Entries shown START
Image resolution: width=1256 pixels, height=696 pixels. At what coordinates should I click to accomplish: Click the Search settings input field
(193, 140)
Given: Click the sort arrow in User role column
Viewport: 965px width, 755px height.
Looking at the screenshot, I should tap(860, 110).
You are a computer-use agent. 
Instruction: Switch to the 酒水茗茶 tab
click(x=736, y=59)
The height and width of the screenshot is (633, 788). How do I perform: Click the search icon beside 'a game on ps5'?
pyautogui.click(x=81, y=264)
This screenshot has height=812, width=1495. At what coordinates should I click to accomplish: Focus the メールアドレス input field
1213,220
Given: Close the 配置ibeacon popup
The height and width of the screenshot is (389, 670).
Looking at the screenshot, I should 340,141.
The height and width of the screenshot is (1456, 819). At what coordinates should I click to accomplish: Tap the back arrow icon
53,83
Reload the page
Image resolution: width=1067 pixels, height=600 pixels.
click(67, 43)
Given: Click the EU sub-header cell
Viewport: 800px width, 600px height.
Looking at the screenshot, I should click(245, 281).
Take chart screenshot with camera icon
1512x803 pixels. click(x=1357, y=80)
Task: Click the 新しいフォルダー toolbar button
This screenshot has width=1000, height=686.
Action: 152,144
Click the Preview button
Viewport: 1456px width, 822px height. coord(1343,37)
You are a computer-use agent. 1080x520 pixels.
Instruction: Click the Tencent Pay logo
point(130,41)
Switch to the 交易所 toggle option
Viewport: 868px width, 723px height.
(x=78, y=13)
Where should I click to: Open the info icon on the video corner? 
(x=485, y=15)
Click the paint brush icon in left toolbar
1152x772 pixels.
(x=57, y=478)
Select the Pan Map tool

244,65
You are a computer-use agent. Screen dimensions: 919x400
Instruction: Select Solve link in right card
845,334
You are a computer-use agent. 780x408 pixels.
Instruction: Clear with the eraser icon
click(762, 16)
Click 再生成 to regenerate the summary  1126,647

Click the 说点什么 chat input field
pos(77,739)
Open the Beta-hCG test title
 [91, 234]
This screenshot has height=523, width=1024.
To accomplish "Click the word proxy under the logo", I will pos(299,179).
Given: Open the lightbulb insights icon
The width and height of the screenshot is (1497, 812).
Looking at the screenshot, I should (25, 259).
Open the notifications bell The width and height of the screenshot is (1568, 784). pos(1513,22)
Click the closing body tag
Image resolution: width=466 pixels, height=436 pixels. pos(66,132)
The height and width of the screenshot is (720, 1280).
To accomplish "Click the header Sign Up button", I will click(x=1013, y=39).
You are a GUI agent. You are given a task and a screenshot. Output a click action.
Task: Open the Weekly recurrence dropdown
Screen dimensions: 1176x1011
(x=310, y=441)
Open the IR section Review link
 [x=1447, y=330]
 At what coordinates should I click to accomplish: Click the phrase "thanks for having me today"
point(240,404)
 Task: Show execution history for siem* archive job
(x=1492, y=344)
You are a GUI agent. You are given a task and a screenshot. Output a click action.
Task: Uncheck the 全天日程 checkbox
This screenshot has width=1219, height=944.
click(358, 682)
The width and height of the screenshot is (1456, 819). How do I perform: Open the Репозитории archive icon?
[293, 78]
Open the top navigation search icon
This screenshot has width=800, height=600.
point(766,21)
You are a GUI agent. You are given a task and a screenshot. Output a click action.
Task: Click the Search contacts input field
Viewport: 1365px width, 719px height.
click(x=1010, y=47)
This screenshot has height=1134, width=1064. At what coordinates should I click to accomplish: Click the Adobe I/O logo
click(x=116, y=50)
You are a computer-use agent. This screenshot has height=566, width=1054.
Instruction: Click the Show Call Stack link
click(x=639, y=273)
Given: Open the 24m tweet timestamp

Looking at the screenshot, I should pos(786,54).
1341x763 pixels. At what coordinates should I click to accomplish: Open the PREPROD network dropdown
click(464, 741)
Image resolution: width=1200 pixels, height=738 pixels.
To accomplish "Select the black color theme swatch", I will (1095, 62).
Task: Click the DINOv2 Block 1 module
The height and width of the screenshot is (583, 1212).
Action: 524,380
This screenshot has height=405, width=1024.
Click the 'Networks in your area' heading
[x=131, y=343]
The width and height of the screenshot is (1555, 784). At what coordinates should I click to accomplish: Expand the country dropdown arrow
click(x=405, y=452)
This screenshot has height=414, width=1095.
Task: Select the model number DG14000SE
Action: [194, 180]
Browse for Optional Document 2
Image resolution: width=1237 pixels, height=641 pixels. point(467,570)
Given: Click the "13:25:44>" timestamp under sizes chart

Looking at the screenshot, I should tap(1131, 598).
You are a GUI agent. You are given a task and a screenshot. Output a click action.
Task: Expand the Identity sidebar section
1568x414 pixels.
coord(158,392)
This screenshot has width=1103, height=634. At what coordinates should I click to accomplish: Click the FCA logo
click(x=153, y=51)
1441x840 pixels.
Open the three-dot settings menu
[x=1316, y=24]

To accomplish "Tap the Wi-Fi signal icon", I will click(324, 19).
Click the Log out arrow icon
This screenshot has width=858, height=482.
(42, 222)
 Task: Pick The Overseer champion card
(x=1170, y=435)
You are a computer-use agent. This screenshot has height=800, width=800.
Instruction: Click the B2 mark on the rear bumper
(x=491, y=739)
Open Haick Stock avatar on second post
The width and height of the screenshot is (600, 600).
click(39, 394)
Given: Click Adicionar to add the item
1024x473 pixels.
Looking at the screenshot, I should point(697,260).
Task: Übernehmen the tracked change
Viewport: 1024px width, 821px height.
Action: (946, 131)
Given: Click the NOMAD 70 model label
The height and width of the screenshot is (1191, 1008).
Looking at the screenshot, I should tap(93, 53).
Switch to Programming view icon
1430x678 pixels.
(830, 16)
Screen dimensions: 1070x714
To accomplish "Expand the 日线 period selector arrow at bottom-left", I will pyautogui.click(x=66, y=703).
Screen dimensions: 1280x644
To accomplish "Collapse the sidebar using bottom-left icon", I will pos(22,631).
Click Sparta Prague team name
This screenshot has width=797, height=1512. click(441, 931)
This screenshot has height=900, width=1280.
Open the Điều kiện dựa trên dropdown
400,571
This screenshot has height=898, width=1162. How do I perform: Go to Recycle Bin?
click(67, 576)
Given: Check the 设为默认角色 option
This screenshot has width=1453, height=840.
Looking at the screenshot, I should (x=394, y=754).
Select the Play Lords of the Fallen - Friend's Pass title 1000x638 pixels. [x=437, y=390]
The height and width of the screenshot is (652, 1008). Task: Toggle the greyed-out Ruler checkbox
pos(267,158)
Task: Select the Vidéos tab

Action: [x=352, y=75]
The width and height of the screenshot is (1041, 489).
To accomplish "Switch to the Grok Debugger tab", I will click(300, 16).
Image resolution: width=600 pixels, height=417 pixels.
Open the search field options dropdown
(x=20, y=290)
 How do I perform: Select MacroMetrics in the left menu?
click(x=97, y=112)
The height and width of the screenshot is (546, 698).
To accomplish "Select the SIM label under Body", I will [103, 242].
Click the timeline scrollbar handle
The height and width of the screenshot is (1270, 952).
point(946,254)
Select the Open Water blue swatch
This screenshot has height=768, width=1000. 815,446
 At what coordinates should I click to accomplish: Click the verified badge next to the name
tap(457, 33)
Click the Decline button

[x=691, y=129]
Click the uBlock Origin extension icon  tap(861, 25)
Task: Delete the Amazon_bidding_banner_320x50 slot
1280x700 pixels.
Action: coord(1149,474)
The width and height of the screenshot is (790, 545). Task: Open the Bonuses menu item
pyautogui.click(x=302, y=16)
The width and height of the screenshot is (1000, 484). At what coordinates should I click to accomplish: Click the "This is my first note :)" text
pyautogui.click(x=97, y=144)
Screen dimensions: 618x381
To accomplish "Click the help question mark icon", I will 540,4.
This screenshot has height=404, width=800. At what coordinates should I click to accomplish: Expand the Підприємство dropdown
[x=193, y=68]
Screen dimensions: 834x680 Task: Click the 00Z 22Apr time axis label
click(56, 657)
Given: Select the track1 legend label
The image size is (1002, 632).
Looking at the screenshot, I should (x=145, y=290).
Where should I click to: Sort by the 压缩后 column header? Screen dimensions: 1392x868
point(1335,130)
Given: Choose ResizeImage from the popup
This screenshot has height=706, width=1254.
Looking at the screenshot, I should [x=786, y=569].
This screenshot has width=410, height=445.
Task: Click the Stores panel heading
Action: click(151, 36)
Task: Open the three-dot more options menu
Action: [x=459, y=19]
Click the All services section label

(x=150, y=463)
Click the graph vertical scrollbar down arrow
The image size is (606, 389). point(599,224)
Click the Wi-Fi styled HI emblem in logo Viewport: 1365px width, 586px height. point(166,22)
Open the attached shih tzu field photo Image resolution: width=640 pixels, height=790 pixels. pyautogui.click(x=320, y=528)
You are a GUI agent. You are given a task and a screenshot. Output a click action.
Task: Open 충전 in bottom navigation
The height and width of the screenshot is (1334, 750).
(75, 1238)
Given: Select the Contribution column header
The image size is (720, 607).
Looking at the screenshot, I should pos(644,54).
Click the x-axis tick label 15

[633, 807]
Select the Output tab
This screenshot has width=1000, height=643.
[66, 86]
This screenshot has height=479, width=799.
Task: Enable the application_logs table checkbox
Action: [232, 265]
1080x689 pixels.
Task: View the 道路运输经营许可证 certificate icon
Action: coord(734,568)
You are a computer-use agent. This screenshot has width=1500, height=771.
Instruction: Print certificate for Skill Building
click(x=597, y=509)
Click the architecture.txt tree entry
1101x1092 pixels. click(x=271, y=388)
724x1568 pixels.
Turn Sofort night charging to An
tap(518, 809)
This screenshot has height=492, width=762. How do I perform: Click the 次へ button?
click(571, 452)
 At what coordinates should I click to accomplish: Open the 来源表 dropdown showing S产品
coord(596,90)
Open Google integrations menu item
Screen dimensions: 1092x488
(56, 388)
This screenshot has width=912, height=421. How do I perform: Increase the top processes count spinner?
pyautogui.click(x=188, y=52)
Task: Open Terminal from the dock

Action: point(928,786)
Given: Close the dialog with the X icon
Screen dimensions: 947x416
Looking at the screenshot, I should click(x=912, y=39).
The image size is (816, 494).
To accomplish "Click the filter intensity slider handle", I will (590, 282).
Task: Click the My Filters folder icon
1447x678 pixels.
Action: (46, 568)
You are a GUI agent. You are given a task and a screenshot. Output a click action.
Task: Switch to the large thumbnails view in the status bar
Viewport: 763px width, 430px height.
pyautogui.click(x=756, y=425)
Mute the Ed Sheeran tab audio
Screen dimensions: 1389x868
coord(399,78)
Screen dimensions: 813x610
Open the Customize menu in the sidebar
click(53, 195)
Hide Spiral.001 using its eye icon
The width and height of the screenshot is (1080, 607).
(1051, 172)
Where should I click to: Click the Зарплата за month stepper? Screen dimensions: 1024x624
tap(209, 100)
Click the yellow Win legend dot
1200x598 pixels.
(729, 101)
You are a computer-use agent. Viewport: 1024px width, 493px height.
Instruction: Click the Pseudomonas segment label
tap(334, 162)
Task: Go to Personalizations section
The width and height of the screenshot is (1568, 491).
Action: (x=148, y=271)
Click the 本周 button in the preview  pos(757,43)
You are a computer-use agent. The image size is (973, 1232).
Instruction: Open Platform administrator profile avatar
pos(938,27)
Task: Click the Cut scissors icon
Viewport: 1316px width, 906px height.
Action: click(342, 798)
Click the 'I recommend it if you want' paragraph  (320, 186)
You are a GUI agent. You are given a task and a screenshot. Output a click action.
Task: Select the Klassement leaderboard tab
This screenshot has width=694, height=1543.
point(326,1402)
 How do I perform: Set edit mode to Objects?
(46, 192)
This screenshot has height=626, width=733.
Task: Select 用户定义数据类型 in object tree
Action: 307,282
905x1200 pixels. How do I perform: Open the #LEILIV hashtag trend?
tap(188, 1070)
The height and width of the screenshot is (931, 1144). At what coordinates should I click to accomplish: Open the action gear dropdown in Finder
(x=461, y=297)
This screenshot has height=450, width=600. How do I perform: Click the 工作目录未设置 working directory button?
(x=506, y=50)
Entries shown END
What you will do:
Lines above with the string "using" need to be found and copied.

Task answer:
To accomplish "Collapse the sidebar using bottom-left icon", I will pos(22,631).
Hide Spiral.001 using its eye icon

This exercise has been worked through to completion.